Bir dakika sonra tekrar yanıma geldiğinde belimden hafifçe tutup ilerlemem için yönlendirmiş ve ikimizide hızlıca bahçeye çıkarmıştı. Yere oturmama yardım ettikten sonra kendisi de oturup yüzüme doğru döndü. Merhemin kapağını açıp biraz daha yaklaştım. Ellerim titriyordu ama alıştığım için artık bu çokta önemli değildi.

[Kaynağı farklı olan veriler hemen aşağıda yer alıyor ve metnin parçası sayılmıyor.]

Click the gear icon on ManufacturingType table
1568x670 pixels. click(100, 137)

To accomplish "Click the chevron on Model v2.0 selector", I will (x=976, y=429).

Yüzlerimizin arasında birkaç santim kalırken canını yakmamak için hafifçe uyguluyordum merhemi. Birkaç saniye sonra gözlerini kapatıp dudaklarını birbirine bastırdığında yanlış bir şey yaptığımı sanıp geri çekilmiştim. "Bir şey mi oldu, canını mı yaktım?" Kapalı gözünden yanağına doğru bir yaş süzüldüğünde yutkundum. "Minho." Merhemi yanıma bırakıp ağlamamak için kendini sıkan Minho'nun omzuna elimi yerleştirdim.
Dudaklarının arasından acı bir hıçkırık koparken ellerini yüzüne bastırıp kendini kontrol etmeye çalışıyordu. Bir anda afallasamda sonra ellerimi kollarına sarıp hafifçe sarsmıştım sakinleşmesi için. "Minho," beni duymuyordu yüzü kızarmıştı ve hâlâ kendini sıkıyordu.
"Minho!" beni duyması için bağırsamda umurunda değildi. Bir şeyler söylüyordu ama anlamıyordum. "Yalan söylemedim..." Saçlarını koparmak istercesine çekerken bileklerinden tutup engellemeye çalışıyordum. "Ben yalan söylemedim, kimseye yalan söylemedim." Saçlarını yoluyordu ve ben hiçbir şey yapamıyordum.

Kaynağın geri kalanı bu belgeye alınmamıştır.